Check each line of the listing for the string "label". Copy those where it appears.

::: Data under study :::

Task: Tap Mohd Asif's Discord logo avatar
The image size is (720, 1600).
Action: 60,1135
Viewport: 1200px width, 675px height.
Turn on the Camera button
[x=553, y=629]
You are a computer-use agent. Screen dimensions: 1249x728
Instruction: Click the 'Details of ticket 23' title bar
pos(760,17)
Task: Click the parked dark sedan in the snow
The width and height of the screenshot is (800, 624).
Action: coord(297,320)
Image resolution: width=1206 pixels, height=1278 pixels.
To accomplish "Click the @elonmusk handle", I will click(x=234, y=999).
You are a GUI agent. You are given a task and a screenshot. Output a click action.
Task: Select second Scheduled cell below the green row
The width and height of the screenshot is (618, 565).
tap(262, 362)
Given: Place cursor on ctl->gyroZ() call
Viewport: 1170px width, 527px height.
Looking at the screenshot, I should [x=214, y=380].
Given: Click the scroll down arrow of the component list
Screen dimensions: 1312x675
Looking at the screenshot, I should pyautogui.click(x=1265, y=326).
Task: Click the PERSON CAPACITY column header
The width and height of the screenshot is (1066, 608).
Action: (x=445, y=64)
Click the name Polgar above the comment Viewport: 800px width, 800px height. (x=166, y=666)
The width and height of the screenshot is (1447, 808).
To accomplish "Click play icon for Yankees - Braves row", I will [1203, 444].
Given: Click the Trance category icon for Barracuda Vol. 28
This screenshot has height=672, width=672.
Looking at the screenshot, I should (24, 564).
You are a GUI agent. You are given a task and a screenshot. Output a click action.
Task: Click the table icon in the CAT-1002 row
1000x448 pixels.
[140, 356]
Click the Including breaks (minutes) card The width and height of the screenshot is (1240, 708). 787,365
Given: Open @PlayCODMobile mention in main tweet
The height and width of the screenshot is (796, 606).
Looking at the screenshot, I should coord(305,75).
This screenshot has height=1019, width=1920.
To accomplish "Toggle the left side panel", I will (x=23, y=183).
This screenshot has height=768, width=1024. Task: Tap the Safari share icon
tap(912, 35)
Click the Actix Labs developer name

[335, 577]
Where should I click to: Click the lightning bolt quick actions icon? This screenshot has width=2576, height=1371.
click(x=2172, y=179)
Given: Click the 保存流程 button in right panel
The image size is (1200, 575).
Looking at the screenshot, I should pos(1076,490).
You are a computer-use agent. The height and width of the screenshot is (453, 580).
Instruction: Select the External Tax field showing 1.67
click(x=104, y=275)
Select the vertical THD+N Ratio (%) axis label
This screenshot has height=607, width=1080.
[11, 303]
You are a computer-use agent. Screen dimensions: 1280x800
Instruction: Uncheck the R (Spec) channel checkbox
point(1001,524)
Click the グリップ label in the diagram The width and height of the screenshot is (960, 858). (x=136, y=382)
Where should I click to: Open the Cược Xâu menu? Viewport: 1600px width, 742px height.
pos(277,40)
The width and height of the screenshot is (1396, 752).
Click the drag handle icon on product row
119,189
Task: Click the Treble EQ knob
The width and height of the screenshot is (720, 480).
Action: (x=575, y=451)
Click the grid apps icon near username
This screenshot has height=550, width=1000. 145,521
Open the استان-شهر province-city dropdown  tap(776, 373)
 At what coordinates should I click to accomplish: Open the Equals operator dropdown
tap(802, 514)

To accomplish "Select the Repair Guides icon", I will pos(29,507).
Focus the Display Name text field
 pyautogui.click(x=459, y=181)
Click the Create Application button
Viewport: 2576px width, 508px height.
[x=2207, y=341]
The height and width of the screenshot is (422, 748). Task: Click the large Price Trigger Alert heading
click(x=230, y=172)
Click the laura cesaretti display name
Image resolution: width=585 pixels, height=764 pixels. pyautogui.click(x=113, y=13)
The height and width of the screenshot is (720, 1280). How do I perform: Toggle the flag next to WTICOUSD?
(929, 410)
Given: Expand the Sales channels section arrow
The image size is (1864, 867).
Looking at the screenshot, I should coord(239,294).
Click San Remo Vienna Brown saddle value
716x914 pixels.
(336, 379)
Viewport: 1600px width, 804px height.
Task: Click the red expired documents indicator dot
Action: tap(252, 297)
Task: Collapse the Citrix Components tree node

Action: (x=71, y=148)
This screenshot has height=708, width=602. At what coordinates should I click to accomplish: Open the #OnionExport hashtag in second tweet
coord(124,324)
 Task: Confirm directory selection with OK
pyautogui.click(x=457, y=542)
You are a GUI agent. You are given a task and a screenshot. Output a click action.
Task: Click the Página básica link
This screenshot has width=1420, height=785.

:::

Task solution:
Select the vertical THD+N Ratio (%) axis label
Click the グリップ label in the diagram The width and height of the screenshot is (960, 858). (x=136, y=382)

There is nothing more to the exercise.